(Task input Opens)
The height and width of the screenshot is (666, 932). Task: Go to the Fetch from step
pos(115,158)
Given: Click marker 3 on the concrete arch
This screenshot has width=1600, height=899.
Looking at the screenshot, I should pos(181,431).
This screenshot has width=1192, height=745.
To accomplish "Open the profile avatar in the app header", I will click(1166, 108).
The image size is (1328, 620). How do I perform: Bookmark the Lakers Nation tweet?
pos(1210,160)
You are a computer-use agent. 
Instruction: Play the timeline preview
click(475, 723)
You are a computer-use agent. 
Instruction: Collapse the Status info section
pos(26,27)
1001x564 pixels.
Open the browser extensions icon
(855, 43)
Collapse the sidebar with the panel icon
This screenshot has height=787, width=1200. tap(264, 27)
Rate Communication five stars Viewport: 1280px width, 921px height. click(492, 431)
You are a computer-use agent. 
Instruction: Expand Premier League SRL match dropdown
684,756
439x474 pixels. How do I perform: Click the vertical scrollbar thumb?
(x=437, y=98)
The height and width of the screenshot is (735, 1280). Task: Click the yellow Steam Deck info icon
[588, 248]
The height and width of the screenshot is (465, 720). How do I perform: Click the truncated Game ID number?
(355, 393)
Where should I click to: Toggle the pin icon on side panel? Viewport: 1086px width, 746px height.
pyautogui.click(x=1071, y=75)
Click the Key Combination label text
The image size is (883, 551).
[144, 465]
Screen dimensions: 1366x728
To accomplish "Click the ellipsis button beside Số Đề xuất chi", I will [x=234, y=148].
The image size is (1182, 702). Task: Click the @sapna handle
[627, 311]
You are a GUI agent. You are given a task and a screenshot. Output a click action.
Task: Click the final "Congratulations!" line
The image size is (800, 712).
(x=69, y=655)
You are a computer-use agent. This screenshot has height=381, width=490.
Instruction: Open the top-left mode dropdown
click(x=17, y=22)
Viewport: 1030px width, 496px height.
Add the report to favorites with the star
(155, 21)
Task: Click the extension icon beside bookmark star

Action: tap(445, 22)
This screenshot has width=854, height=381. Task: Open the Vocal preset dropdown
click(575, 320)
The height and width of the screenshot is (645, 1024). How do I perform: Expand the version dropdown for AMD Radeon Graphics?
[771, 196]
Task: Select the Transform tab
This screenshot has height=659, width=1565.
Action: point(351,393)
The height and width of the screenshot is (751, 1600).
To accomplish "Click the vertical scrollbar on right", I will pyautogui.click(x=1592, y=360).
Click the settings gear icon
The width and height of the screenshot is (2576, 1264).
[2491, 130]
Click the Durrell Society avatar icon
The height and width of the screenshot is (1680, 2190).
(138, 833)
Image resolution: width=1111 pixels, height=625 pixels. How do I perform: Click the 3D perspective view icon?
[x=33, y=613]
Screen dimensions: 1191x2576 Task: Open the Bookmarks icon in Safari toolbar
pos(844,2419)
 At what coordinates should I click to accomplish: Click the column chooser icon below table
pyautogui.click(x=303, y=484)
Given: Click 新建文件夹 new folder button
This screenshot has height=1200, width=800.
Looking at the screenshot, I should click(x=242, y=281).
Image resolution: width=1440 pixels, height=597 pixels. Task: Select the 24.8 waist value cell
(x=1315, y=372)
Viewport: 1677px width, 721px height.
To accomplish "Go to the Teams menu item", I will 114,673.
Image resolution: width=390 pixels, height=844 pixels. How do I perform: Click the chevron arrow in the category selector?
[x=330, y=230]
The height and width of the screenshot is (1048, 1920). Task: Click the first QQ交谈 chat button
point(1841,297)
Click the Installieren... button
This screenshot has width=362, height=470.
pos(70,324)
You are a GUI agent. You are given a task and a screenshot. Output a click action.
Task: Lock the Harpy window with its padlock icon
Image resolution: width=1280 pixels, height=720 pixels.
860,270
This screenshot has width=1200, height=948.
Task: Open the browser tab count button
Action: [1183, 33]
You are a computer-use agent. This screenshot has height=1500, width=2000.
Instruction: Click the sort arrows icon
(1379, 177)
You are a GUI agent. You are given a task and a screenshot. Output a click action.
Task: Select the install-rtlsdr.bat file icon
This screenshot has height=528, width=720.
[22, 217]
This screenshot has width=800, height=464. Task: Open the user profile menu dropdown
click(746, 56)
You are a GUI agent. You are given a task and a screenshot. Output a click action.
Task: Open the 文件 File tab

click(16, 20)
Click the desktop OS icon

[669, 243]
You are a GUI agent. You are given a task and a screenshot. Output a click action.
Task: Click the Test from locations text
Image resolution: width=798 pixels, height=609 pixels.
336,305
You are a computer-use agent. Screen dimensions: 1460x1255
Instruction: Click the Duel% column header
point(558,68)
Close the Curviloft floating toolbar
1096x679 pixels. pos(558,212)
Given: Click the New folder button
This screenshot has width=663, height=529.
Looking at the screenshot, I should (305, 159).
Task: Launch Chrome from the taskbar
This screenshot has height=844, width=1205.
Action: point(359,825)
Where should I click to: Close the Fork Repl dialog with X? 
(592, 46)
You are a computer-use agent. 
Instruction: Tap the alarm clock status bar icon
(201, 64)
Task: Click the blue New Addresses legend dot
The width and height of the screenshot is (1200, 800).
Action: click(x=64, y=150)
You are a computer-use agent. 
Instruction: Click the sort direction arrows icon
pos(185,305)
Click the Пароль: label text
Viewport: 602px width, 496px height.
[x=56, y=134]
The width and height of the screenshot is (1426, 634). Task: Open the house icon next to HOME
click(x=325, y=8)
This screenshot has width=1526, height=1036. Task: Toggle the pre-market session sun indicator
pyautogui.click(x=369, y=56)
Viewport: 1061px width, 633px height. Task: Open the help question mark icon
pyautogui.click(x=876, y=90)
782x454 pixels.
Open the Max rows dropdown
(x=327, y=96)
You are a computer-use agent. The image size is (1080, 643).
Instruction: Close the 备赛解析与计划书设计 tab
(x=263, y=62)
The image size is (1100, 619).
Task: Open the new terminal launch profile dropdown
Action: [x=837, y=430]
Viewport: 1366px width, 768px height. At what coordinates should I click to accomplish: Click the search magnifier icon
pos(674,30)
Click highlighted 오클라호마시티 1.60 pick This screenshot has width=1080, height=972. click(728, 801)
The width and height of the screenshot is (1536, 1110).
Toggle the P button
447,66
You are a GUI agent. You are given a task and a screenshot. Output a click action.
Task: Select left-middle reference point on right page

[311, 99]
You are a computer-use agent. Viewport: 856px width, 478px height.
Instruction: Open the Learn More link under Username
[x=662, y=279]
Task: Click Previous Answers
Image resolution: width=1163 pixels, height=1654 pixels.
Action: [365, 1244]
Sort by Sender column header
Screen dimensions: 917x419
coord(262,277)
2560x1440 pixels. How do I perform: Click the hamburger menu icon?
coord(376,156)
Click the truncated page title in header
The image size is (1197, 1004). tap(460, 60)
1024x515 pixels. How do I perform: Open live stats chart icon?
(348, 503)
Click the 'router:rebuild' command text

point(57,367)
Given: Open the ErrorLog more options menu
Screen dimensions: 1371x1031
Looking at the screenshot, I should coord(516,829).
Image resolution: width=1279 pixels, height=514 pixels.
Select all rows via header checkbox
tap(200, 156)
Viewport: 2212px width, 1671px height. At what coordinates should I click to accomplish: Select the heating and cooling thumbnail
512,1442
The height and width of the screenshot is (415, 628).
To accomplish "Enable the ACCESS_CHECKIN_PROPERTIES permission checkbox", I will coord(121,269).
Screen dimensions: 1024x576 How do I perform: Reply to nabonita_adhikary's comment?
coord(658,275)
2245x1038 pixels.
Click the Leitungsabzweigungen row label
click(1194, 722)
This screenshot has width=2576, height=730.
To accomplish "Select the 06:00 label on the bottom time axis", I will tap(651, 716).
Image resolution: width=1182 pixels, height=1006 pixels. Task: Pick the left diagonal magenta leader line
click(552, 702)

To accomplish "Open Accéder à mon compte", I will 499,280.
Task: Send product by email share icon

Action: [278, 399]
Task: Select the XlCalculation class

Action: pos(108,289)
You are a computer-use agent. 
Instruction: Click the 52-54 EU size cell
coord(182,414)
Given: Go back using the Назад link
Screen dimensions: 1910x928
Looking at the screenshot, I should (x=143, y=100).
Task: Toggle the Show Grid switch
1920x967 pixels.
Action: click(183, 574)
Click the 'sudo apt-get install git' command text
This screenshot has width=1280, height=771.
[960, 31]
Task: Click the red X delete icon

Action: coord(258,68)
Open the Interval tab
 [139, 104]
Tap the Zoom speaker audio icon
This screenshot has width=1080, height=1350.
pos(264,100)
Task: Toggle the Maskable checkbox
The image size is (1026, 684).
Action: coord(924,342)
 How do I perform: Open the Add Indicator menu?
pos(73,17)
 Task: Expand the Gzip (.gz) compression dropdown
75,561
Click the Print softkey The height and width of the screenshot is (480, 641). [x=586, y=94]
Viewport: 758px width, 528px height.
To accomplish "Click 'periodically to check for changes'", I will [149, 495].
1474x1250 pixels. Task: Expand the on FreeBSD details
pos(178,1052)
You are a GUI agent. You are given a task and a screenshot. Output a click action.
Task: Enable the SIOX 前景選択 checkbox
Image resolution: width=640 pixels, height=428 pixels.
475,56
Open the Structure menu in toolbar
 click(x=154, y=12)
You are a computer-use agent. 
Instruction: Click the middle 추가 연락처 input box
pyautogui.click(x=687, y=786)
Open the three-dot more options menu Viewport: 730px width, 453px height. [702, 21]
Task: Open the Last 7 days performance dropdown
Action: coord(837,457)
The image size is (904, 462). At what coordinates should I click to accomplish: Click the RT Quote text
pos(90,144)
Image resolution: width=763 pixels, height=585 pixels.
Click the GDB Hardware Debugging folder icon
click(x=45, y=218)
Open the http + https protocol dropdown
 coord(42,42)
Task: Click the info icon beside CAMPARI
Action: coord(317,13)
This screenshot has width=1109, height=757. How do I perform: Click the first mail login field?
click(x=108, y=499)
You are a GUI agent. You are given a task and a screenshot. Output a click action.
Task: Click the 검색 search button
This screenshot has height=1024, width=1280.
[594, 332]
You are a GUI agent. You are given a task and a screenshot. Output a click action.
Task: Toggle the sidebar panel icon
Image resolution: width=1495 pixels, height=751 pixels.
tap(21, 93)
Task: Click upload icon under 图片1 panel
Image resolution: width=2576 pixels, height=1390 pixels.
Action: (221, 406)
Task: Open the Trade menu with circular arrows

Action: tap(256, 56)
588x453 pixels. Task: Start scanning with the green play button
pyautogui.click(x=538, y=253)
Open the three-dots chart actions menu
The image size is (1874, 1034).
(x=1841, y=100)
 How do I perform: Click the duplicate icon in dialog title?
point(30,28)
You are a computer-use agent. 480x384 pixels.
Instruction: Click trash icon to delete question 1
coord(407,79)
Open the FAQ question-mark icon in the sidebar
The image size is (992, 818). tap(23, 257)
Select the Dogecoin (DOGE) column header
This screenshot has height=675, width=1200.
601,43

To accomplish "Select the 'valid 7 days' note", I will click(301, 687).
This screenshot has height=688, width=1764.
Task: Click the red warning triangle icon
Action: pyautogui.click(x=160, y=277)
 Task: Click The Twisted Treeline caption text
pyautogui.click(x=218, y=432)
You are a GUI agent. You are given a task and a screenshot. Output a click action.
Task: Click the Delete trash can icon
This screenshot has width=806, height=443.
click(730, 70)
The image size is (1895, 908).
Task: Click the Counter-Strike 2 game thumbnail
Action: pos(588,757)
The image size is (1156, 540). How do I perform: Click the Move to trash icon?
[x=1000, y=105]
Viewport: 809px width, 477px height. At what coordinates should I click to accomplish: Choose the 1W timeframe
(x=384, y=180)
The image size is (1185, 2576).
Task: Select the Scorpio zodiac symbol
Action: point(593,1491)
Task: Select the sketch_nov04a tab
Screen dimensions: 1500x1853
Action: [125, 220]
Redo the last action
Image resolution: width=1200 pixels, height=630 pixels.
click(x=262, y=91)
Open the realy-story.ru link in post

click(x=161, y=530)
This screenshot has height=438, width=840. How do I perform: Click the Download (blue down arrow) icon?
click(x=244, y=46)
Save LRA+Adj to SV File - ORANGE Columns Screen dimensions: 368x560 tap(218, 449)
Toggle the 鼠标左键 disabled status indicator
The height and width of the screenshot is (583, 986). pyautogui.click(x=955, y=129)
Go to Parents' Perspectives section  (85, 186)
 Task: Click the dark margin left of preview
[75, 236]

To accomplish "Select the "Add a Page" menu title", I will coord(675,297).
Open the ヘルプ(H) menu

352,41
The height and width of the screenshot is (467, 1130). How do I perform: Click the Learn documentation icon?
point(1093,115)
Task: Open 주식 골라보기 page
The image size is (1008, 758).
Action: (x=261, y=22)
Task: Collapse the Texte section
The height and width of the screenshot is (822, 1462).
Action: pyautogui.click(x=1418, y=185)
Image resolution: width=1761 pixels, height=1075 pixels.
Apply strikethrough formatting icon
(Task input Closes)
Task prompt
Go through the records above, find each line with the string "Enable", and copy it.

Expected output
To accomplish "Enable the ACCESS_CHECKIN_PROPERTIES permission checkbox", I will coord(121,269).
Task: Enable the SIOX 前景選択 checkbox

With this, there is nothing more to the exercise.